Here’s what we can now say. Of the hundreds of millions if not billions of electoral ballots processed over the past decade, the two most prominent cases of voter fraud involve the Republican Secretary of State of Indiana, and accomplices of James O’Keefe. Yesterday in New Hampshire, O’Keefe had the bright idea of getting some of his lackies to impersonate a voter. This would display how easy it is to commit voter fraud, or so one assumes was their point. Well, not only was it not all that easy, but the lackies in question could see jail time as a result.
Federal law bans not only the casting of, but the “procurement” of ballots “that are known by the person to be materially false, fictitious, or fraudulent under the laws of the State in which the election is held.”
Hamline University law professor David Schultz told TPM that there’s “no doubt” that O’Keefe’s accomplices violated the law.
“In either case, if they were intentionally going in and trying to fraudulently obtain a ballot, they violated the law,” Schultz said. “So right off the bat, what they did violated the law.”
Election law expert Rick Hasen, who writes the Election Law Blog, joked in an email to TPM that O’Keefe’s team should “next show how easy it is to rob a bank with a plastic gun.”
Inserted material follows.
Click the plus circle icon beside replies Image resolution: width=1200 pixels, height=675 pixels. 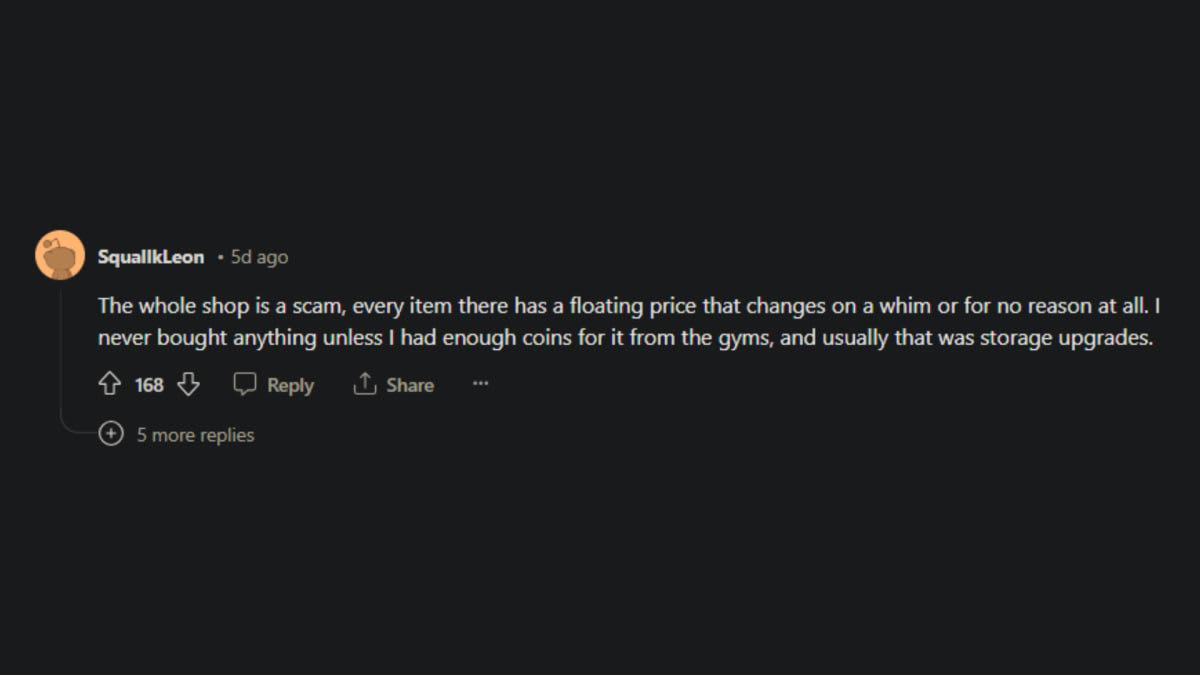(x=110, y=435)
“Who in their right mind would risk a felony conviction for this? And who would be able to do this in large enough numbers to (1) affect the outcome of the election and (2) remain undetected?” Hasen wrote.
Let’s not lose in all of this the fact that the incident was not successful. A poll watcher witnessed the O’Keefe colleague trying to vote as a dead man, and promised to follow up on it. Needless to say, this doesn’t appear in the video from the O’Keefe factory.
So remember, the biggest incidents of voter fraud that we know about came from a Republican Secretary of State and a conservative operative. Given these facts, maybe only Republican Secretaries of State and conservative operatives should have to show voter ID at the polls. After all, they’re the ones with the history of potential voter fraud.